Meet Your Therapist
Kelly Conaway, LCSW
Founder Hi, I'm Kelly. Therapist, marathon runner, lover of a good trail — and genuinely glad you're here.
I know what it's like to sit in that chair. I've done my own therapy, done my own work, and I still do. So when I say I appreciate you showing up, I mean it! It's not easy to walk through that door. And the fact that you did says something real about you.
I didn't always know I'd end up here. But looking back, it makes complete sense.
I grew up on the East Coast in Delaware and found my way to college near Pittsburgh, which is where something clicked. A passion for people, for understanding why we do what we do, for actually helping.
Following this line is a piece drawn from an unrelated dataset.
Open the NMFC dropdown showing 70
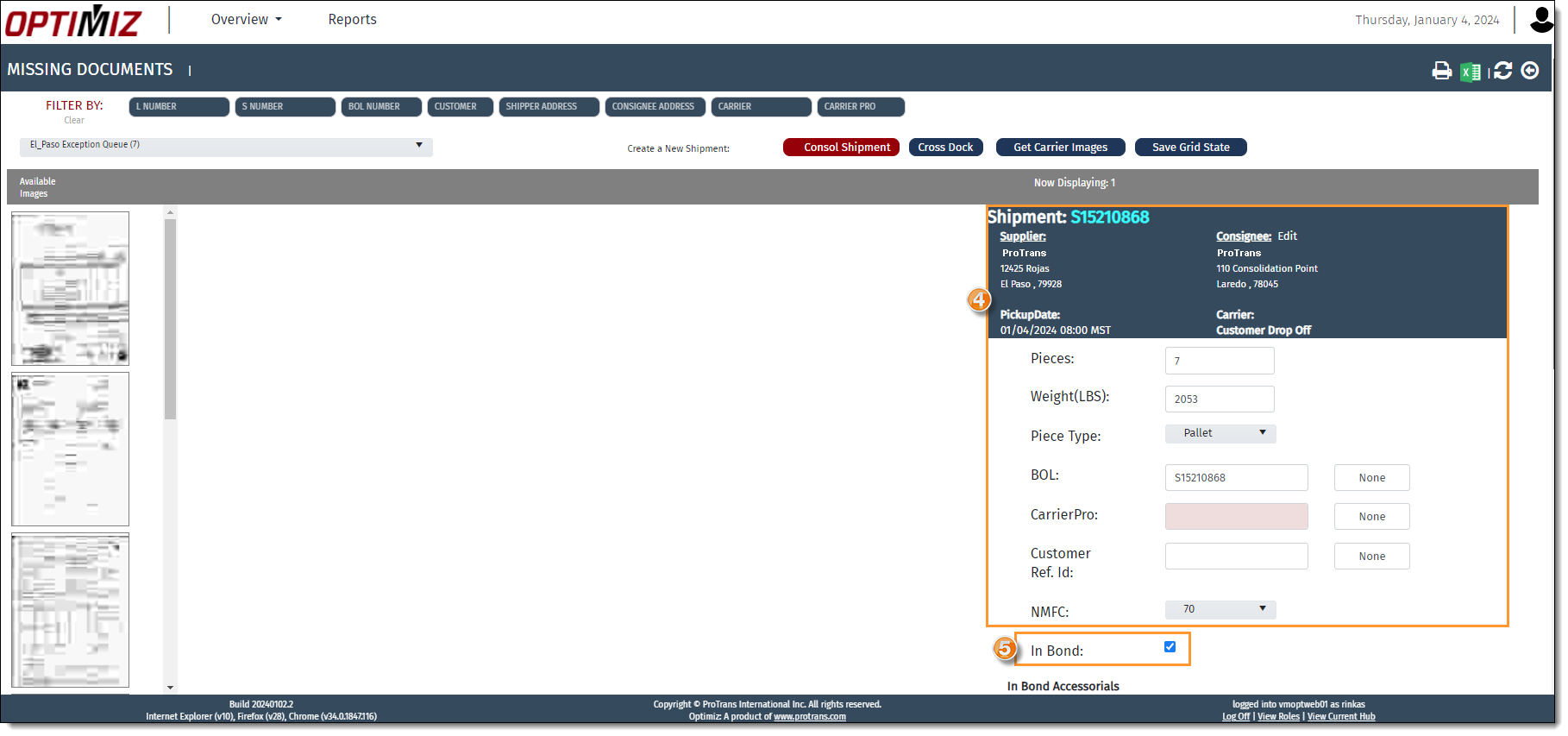The width and height of the screenshot is (1568, 736). pyautogui.click(x=1220, y=609)
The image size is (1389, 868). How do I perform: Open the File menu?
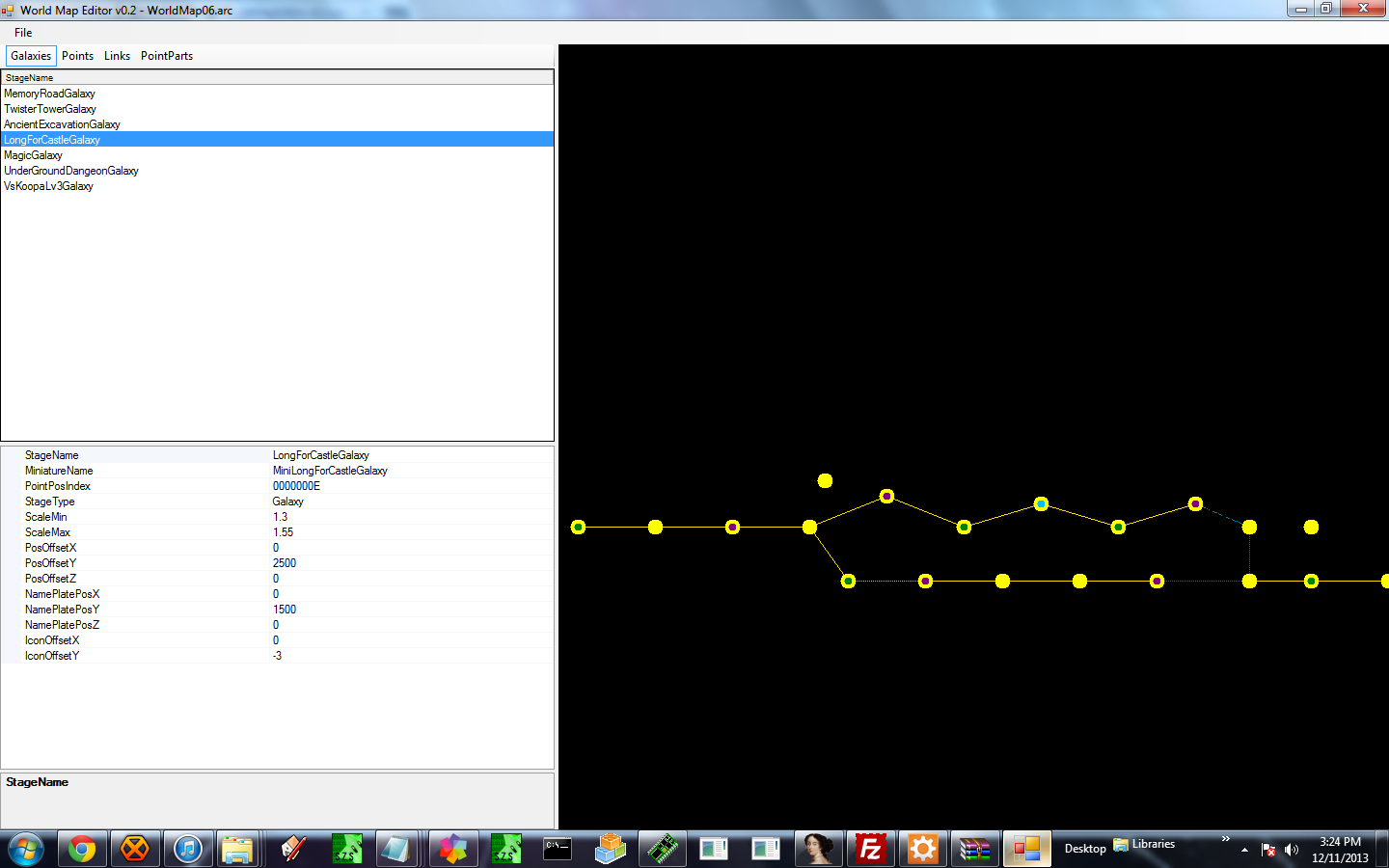click(23, 33)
That pull took me to rural Guatemala for a month, doing research on child nutrition, which cracked open a whole new way of seeing how environment, body, and wellbeing are tangled up together.
From there I landed in San Antonio for a year-long volunteer program, knowing absolutely no one and having never set foot in Texas. I fell in love with the community and never left. That experience of starting over, of building something from nothing, of figuring out who you are in an unfamiliar place taught me more about resilience and identity than any textbook. And honestly? It made me a better therapist.
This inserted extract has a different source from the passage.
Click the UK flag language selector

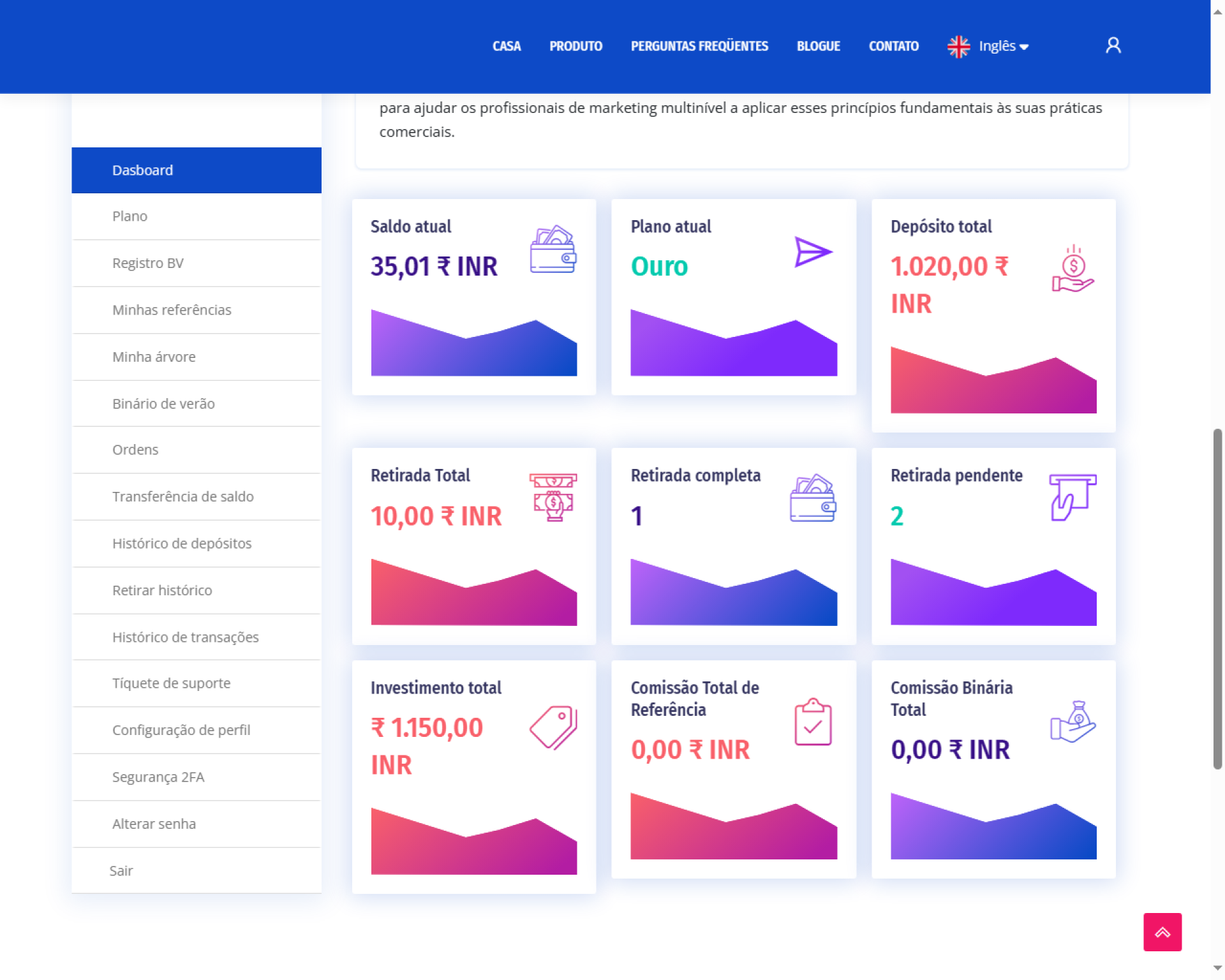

Therapy wasn't my original dream. But now that I'm in it, it just makes sense. People need a safe place to process the hard stuff. A space where they can be honest without bracing for judgment. I hope that's what I provide and I work hard every single day to make sure it is.
I bring all of me to the room — because that's what actually helps.
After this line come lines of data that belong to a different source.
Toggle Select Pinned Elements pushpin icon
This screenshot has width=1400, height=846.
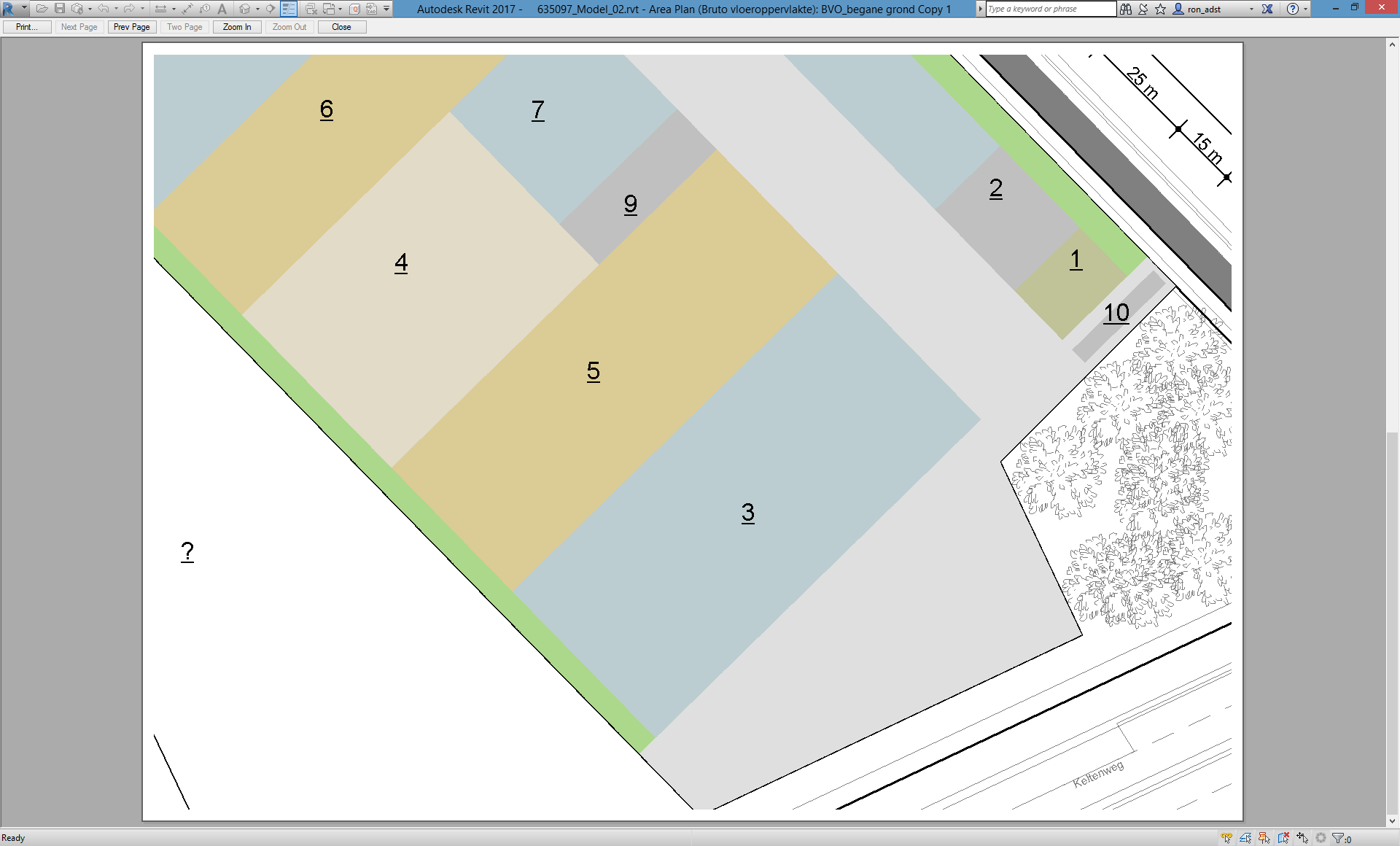(1264, 838)
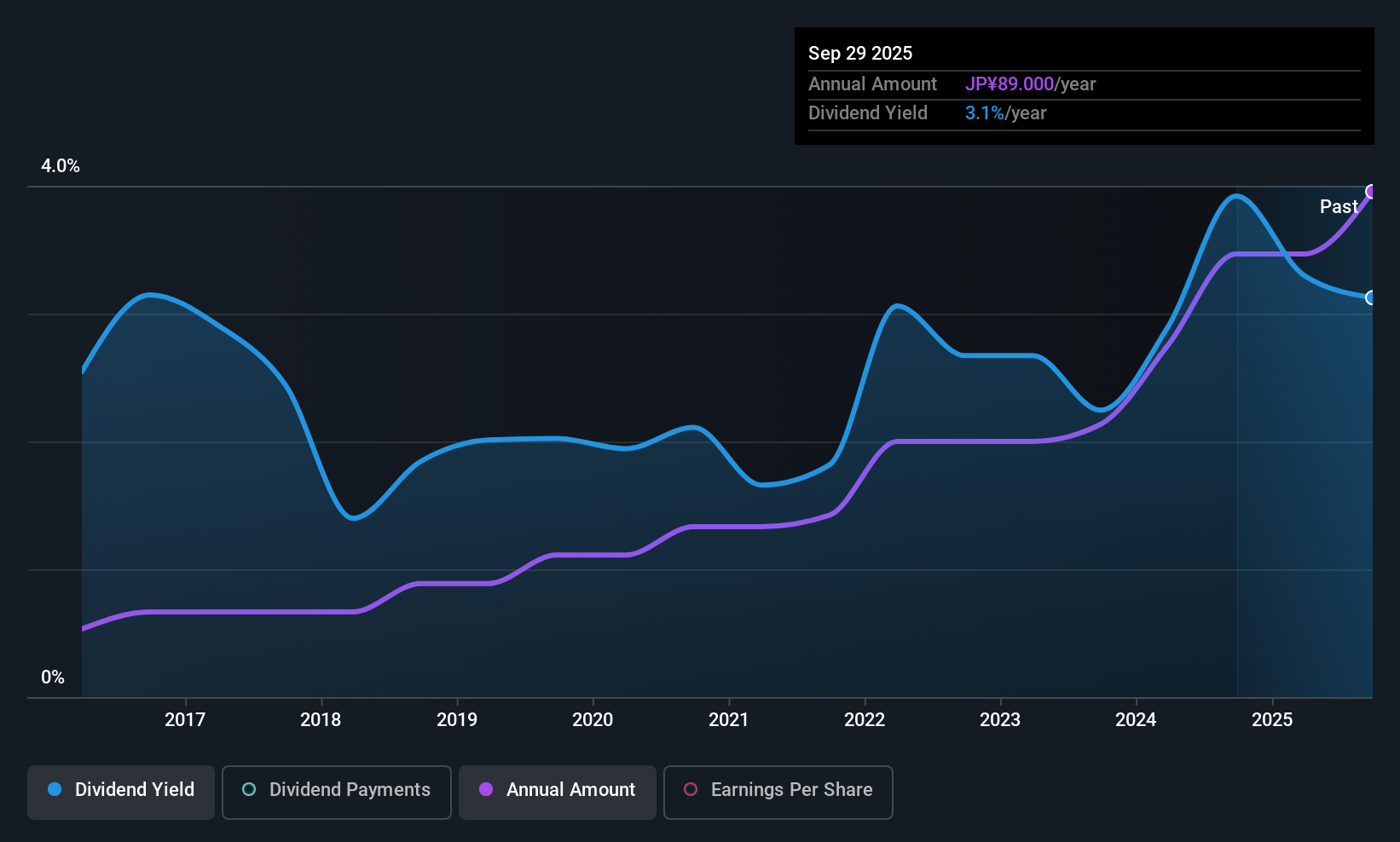The width and height of the screenshot is (1400, 842).
Task: Click the Sep 29 2025 tooltip date
Action: click(860, 53)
I'm not a blank-slate therapist. I self-disclose when it's useful. I'll challenge you when you need it, and back off when you don't. We will probably laugh at some point — and that's on purpose. Warmth and humor aren't distractions from the work. They're part of how real connection happens, and real connection is what makes therapy work.
I pay close attention to what you're not saying, too. The subtle stuff: your body language, what you gloss over, where you tense up. Those cues matter, and I use them to navigate what you actually need in that session, even when you're not quite sure yourself.
I also believe deeply in the mind-body connection. My own life reflects it. I run marathons, I spend time outside, I've learned firsthand how much physical movement shapes mental state. That understanding informs my work. Healing isn't just a thinking process. It lives in the body too, and we don't ignore that here.
I believe you can change. Like, actually change.
Not just cope better. Not just manage. Actually understand yourself more deeply, shift the patterns that aren't serving you, and build a life that feels genuinely full. I've seen it happen. I've experienced it myself. And I don't think it's reserved for a lucky few. I think it's available to anyone willing to do the work.
That belief isn't just something I say. It's the foundation of how I show up for every client, every session.
Behind The Name
Source & Summit. Where you come from and where you're going — held at the same time.
I thought a lot about what to call this practice. Names matter. And I wanted one that actually said something about the work.
The Source
A source doesn't look like much from the outside. But everything that flows downstream begins right there. In therapy, your source is that deep internal place. Your history, your formation, the experiences and relationships that shaped how you move through the world. Understanding your source isn't about being stuck in the past. It's about knowing where your water comes from so you can understand why it flows the way it does.
The Summit
A summit isn't just the top of a mountain. It's the place where you can finally see. Summits are earned, not given. They ask something of you. But they give something back too: perspective, clarity, the ability to see where you came from and where you might go next. In therapy, the summit isn't about being fixed or finished. It's those moments when something that felt overwhelming finally makes sense. When you can see your own patterns from above instead of from inside them.
Together
Water and mountains are inseparable in nature. The mountain creates the source. Snow and rain collect at elevation and eventually become the river below. The summit overlooks the very watershed it helped create. So the name holds the whole arc. You begin at your source: exploring what formed you, what shaped you, what's been flowing beneath the surface. And you work toward your summit. Not a place of perfection, but a place of perspective. A clearing where you can finally see yourself and your life with more clarity than before. That's the work of therapy. And that's Source & Summit.